La decisione arriva dopo un 2014 conclusosi in maniera molto positiva.
Termina, dopo poco più di un decennio, un ciclo glorioso. Michale Diekmann ha deciso di lasciare il timone di Allianz dopo 12 anni.
Parole di addio, le sue: “Il 2015 è un anno speciale per il gruppo che compie 125 anni. Ma il vero motivo di soddisfazione è che questo gruppo è riuscito a restare giovane e dinamico attraverso continui cambiamenti senza rinunciare al suo dna”. Il timone del gruppo assicurativo passa adesso nelle mani di Oliver Baete che riceve – ha detto Diekmann all’assemblea dei soci – un gruppo “in buona forma sotto tutti punti di vista” anche se “per una società che opera in un punto in cui si intrecciano politica ed economia, i rischi da gestire per i nostri clienti crescono continuamente”.
Nel salutare i soci, il manager uscente ha ricordato che il 2014 è stato “un anno molto buono per Allianz e l’andamento del primo trimestre sostiene i target” fissati dal gruppo: l’anno scorso la raccolta premi ha superato per la prima volta 122 miliardi di euro (+10%, pari a 11,5 miliardi), il che significa che “la crescita della raccolta premi di un solo anno risulta maggiore della raccolta premi totale della maggior parte degli assicuratori europei”. Nel 2014 Allianz ha conquistato due milioni di nuovi clienti e assicura adesso 85 milioni di persone al mondo.
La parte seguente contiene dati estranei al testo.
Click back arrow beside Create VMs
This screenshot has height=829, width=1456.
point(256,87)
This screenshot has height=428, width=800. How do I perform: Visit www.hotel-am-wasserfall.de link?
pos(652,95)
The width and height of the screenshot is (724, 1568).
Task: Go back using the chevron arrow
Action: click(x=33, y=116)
La prestazione del 2014, la quale evidenzia un incremento dell’utile operativo a 10,4 miliardi e dell’utile netto a 6,22 miliardi (+3,8%), è stata realizzata in un clima che definire “impegnativo” è un eufemismo, ha proseguito Diekmann, a fronte “di una crescita dell’economia molto bassa in Europa nei nostri mercati strategici con conflitti armati che suscitano molta preoccupazione come i combattimenti in nigeria, ucraina e nel medio oriente e le ondate di migranti che attraversano il mediterraneo e testimoniano la brutalità e il caos nel nostro mondo. Non esistono soluzioni identificabili per questi conflitti”.
Inoltre nel mondo occidentale, ha continuato Diekmann, “le banche cercano di stimolare la crescita economica attraverso una politica del costo del denaro basso, che ha come risultato un calo dell’euro e livelli minimi dei tassi di interesse, il che crea sfide a livello di investimenti, maggiori rischi e oneri reali sui risparmi e le pensioni”. A questo si aggiunge il rischio che il Regno Unito possa uscire dall’Europa, mentre la Grecia “sta testando i limiti della solidarietà europea”.